** EXERCISE GOAL **
Please reproduce the listing in its entirety, exactly as shown.

──────

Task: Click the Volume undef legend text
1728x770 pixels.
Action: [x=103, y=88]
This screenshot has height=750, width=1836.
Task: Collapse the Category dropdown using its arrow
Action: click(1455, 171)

──────

** RESULT BELOW **
Task: Click the Volume undef legend text
1728x770 pixels.
Action: [x=103, y=88]
This screenshot has height=750, width=1836.
Task: Collapse the Category dropdown using its arrow
Action: click(1455, 171)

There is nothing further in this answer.